Part of the job of the writer is to decide how far to go in descriptions. The less the writer describes, the more work the reader's imagination has to do to fill in the details. Some writers go way too far, describing every detail, whether it's relevant or not. Too many, though, do what the author above does, and don't describe anything at all.
And it really bugs me, because the details the author left out are important and leave the reader kind of struggling a few paragraphs later. For one thing, this 'machine' this group of people are dragging--machine is an ambiguous term. There are all kinds of machines. We can assume it's a fairly large machine, since it has to be dragged, but the mental image I arrived at conflicted pretty dramatically with what the machine later turned out to be.
This was jarring and completely took me out of the story. This is a Bad Thing. This is not something an author will want to happen.
It's made worse because the viewpoint character knew what the machine was when he saw it, as becomes apparent a few paragraphs later. That sort of pisses me off, too--it's a fake way to build suspense, and it actually would not have made any difference if the reader discovered what the machine is when it's first introduced. So, I'm also feeling a bit manipulated, too.

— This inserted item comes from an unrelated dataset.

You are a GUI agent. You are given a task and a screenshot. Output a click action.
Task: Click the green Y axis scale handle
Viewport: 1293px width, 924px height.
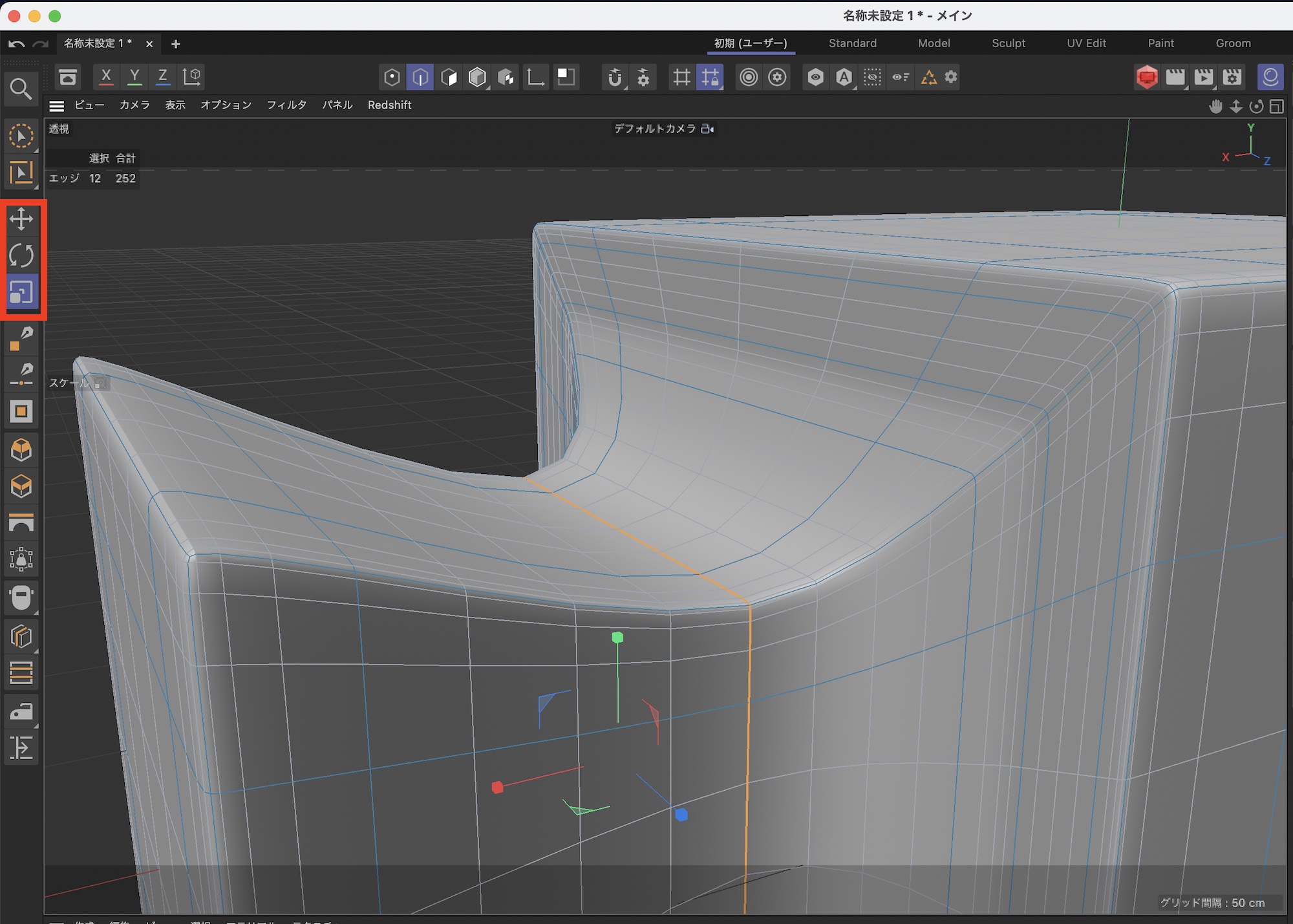click(x=617, y=638)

Now, how about this--I'm just making this one up:
John met the private investigator in the PI's office. The PI was a tall man, a bit younger than John thought he'd be. There were piles of papers on his desk, along with overflowing ash trays. The room smelled of stale cigarette smoke and spilled Scotch.
Maybe the details you subconsciously glean from the above paragraph will mean something later, maybe not. And you'll notice other than the PI being described as tall and young, I didn't go any further in describing him. So, I'm meeting you halfway--you know he's tall and young, and you can plug in his eye and hair color--even his race--and everything else. I also implied he's a slob, a smoker, and maybe an alcoholic, and that may or may not be relevant to anything. Now, isn't that better than:
John met the private investigator in his office.
It's a major gripe of mine because I'm seeing this in a lot of novels these days--many of these read like first drafts, not like a finished manuscript. It's becoming more and more acceptable. Drives me nuts. It's lazy writing. It's the author not doing his or her job. More importantly, it's an editor not doing his or her job, catching this, and making the author fix it. If I were an editor I'd be pissed if I ran across this.
Unfortunately, I seem to be the exception. Dammit.